--- START ---
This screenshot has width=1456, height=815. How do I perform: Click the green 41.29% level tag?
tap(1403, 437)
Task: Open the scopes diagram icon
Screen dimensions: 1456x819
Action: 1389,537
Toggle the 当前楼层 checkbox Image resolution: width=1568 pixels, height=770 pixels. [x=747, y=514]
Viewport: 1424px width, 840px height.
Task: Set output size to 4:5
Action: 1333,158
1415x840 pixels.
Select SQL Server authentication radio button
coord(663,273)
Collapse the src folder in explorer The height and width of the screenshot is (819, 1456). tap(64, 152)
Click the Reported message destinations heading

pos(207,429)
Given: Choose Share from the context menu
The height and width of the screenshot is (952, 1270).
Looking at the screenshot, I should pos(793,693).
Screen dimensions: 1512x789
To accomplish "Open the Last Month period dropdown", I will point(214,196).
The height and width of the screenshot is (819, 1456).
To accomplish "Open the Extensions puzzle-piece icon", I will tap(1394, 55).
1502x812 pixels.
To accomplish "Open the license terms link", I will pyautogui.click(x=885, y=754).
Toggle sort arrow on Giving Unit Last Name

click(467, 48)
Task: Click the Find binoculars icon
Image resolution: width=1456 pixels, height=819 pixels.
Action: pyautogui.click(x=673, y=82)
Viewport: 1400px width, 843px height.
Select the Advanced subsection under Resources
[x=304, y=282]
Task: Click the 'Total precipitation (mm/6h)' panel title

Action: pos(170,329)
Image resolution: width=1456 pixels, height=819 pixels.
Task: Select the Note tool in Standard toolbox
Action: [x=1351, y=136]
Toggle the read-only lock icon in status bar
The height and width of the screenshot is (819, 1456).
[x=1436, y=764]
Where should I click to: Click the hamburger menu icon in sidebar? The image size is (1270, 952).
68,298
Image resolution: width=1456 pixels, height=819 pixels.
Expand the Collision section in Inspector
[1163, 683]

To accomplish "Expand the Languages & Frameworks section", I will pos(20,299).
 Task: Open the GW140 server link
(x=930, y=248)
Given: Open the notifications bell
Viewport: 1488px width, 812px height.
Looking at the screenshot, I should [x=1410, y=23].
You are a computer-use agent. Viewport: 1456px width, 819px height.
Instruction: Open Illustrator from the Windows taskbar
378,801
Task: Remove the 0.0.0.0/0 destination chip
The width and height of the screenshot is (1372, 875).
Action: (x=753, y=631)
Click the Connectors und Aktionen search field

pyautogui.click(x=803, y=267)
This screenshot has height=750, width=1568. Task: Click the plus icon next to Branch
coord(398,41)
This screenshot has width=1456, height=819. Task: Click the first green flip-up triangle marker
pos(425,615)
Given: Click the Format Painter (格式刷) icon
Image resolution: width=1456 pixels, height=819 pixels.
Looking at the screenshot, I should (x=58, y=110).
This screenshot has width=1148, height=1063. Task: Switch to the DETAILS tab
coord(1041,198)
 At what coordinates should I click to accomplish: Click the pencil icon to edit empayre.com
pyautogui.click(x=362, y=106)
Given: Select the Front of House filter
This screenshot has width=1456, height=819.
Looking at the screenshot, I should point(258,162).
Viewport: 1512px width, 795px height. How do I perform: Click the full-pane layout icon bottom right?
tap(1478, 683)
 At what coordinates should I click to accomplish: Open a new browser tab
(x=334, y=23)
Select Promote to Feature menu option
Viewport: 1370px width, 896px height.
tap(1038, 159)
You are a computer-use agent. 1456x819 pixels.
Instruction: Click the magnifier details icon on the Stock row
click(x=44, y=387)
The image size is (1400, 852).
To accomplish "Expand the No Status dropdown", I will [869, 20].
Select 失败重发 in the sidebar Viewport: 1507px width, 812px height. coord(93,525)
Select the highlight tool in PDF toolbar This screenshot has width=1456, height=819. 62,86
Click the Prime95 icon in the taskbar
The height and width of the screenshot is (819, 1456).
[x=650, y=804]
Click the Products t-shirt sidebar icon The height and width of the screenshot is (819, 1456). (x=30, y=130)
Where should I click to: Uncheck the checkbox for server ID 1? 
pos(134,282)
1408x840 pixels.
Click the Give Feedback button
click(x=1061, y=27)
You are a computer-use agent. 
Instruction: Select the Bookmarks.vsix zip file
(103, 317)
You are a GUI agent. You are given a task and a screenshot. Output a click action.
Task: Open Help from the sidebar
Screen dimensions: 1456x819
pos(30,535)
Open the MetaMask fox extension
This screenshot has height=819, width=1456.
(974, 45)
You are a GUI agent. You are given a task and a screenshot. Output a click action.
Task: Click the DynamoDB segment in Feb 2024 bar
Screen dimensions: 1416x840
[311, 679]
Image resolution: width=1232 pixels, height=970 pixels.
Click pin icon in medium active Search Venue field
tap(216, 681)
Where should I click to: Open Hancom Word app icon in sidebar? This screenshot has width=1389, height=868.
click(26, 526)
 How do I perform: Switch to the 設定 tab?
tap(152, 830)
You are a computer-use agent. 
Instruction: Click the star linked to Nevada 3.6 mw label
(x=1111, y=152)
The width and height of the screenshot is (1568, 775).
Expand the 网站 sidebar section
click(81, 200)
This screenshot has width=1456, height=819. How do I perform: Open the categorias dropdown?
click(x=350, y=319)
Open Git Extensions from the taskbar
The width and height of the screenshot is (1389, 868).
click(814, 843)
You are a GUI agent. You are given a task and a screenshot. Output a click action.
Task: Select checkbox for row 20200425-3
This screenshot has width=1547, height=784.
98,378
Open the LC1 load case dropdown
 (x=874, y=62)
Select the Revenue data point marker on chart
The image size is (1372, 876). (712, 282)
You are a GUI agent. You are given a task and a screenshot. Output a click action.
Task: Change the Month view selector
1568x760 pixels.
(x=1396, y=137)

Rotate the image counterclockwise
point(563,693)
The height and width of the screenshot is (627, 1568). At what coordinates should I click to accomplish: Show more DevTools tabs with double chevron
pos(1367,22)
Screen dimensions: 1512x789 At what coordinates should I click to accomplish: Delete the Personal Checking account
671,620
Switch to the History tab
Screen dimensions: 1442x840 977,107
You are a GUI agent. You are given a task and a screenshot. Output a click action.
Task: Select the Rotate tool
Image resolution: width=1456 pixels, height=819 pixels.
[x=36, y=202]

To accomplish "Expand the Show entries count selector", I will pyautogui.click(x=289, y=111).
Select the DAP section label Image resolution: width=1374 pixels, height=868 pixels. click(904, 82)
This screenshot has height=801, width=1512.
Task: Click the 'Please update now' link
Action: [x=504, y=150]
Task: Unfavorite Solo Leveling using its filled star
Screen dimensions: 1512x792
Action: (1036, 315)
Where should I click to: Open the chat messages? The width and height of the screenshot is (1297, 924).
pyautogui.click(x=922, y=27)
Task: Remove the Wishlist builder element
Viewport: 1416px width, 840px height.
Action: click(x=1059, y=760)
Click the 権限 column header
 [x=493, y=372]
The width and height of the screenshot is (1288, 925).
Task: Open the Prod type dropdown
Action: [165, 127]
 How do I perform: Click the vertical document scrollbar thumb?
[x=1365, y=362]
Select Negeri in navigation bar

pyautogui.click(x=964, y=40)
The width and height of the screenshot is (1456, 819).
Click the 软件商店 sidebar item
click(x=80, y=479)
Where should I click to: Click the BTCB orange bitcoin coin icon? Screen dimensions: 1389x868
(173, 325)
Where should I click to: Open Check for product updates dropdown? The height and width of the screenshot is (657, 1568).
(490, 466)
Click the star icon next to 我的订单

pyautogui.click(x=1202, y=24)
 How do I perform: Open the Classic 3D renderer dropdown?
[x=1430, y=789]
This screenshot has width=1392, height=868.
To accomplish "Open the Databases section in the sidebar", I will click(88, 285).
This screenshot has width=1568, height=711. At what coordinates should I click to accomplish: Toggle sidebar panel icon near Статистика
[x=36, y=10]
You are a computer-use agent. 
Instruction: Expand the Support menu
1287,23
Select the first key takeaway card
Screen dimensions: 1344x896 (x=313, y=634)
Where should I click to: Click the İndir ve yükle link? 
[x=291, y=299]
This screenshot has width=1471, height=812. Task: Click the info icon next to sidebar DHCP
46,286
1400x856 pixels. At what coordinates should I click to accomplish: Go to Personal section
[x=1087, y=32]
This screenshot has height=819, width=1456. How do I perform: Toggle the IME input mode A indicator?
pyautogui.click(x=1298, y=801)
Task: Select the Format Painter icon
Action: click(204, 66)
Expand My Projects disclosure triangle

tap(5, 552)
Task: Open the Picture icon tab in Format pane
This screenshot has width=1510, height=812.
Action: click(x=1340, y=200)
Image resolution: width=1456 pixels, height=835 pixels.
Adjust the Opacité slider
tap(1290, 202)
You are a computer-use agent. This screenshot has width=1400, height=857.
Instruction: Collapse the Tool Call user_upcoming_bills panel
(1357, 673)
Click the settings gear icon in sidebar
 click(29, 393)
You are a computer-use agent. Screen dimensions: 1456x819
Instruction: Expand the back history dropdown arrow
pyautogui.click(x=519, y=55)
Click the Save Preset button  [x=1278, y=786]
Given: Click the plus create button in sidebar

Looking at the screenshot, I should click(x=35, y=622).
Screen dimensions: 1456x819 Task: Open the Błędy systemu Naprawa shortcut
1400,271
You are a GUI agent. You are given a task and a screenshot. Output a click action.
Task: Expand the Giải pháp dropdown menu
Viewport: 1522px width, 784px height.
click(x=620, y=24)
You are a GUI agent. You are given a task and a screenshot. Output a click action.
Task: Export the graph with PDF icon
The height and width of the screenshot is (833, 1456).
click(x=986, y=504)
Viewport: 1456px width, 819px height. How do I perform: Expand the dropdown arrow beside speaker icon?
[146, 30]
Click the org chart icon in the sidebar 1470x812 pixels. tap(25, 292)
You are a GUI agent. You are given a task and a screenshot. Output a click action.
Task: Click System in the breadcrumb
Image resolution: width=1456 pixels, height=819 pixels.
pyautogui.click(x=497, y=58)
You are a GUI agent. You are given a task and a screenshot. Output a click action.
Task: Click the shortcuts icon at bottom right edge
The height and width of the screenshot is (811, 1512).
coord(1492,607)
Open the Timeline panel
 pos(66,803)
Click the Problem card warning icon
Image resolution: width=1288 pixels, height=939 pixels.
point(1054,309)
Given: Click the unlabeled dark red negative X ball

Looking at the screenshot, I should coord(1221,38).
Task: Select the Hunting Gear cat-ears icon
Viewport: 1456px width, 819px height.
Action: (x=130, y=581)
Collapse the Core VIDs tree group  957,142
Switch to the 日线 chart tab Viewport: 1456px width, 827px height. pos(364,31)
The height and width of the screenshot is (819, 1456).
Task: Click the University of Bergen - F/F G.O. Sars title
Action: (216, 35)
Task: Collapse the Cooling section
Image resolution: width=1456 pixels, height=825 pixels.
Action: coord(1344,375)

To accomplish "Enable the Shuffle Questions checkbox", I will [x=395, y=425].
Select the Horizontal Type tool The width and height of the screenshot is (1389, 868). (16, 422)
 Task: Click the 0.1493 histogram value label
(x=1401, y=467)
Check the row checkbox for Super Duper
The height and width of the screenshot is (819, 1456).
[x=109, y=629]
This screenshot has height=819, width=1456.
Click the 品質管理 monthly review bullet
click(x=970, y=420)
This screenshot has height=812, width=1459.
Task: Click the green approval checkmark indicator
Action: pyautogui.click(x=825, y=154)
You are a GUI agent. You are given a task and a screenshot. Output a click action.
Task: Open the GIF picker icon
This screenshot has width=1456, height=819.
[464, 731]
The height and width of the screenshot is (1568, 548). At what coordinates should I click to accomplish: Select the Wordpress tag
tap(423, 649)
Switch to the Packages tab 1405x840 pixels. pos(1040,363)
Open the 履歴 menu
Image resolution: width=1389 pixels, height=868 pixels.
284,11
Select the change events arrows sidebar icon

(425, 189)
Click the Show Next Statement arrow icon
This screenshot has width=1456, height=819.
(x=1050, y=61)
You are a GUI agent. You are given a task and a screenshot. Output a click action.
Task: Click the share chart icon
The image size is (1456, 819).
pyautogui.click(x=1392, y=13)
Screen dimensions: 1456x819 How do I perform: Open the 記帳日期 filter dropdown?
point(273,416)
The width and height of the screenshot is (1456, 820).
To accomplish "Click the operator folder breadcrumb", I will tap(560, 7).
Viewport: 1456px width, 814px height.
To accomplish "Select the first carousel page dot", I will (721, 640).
--- END ---
### INSTRUCTIONS TO FOLLOW
Return every line in the listing that contains the word "selector".

### WRITTEN SOLUTION
Task: Change the Month view selector
To accomplish "Expand the Show entries count selector", I will pyautogui.click(x=289, y=111).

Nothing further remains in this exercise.